O que faço aqui não é exatamente um balanço biográfico, mas um esforço singelo para preservar o mundo tal como se apresentou para mim. Tento estabelecer a narrativa definidora da minha existência, os caminhos da minha finitude e meu modo próprio de me inscrever em uma determinada época e configuração de mundo. Aqui me ocupo de todos os tempos de mim mesmo em finitude e espanto. Levo a cabo um balanço provisório de quem fui em minha experiência de mundo.

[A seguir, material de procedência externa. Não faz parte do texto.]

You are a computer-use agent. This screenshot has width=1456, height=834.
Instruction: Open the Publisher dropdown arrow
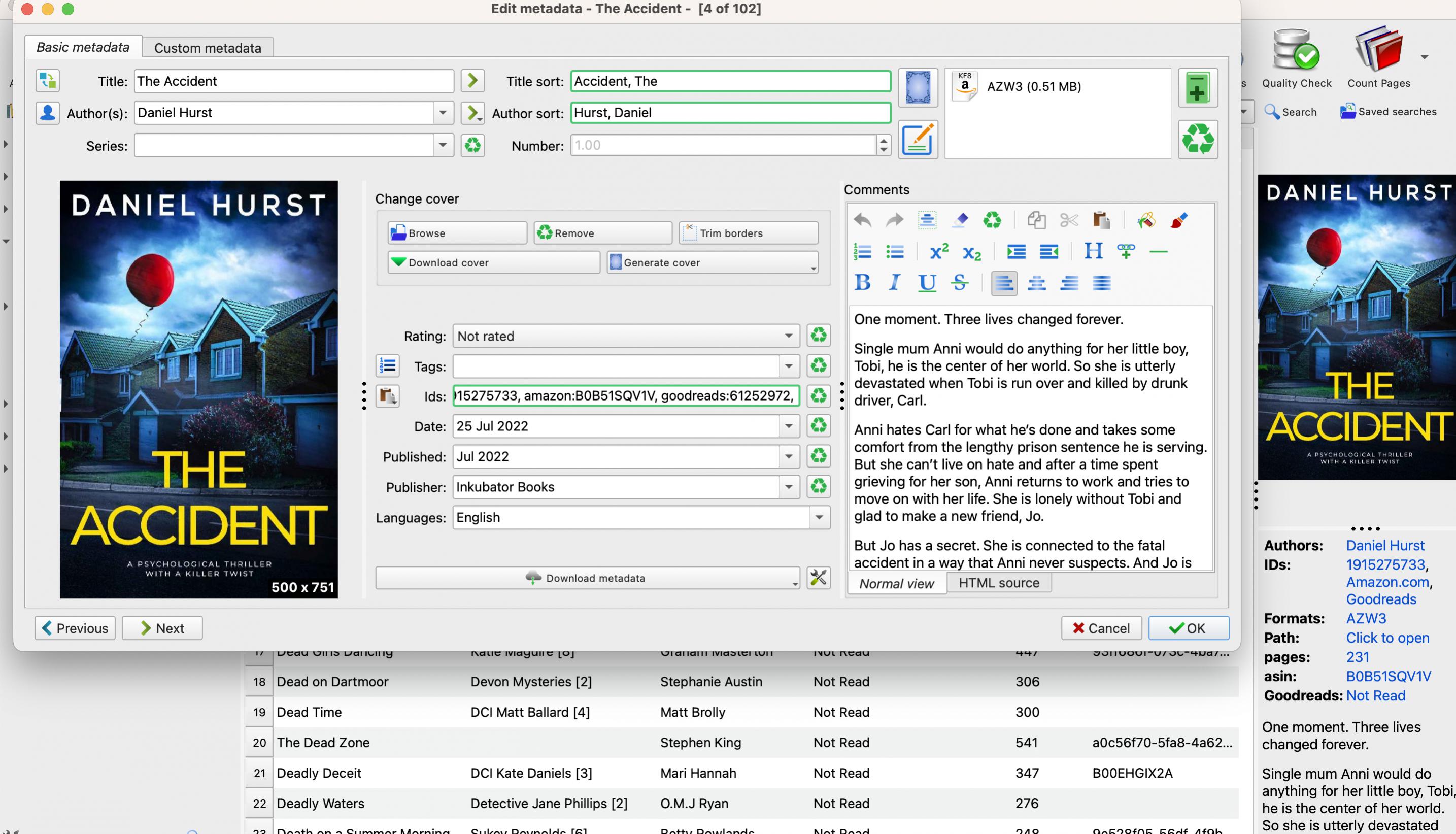(x=789, y=487)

terça-feira, 17 de março de 2020
A IMPOSSIBILIDADE DE DIZER A SI MESMO
Ter uma identidade é sucumbir a uma referencia afetiva existencial de cunho impessoal. A identidade não nos individualiza, ela não passa de uma experiência social homogênealizadora. Por isso não a considero um dado biográfico significativo. Minhas referências não dizem quem eu sou, mas ao que me conformei ao lado de tantos outros. Quem eu sou não é uma pergunta valida. Sou um corpo, mas me ignoro como tal através de um eu que me comunica aos outros. Como posso falar de mim sem trair o ilegível que define o exercício da minha existência? O que acontece no intervalo entre o meu nascimento e a minha morte, é o próprio mundo. Não sou eu. Sou apenas parte disso.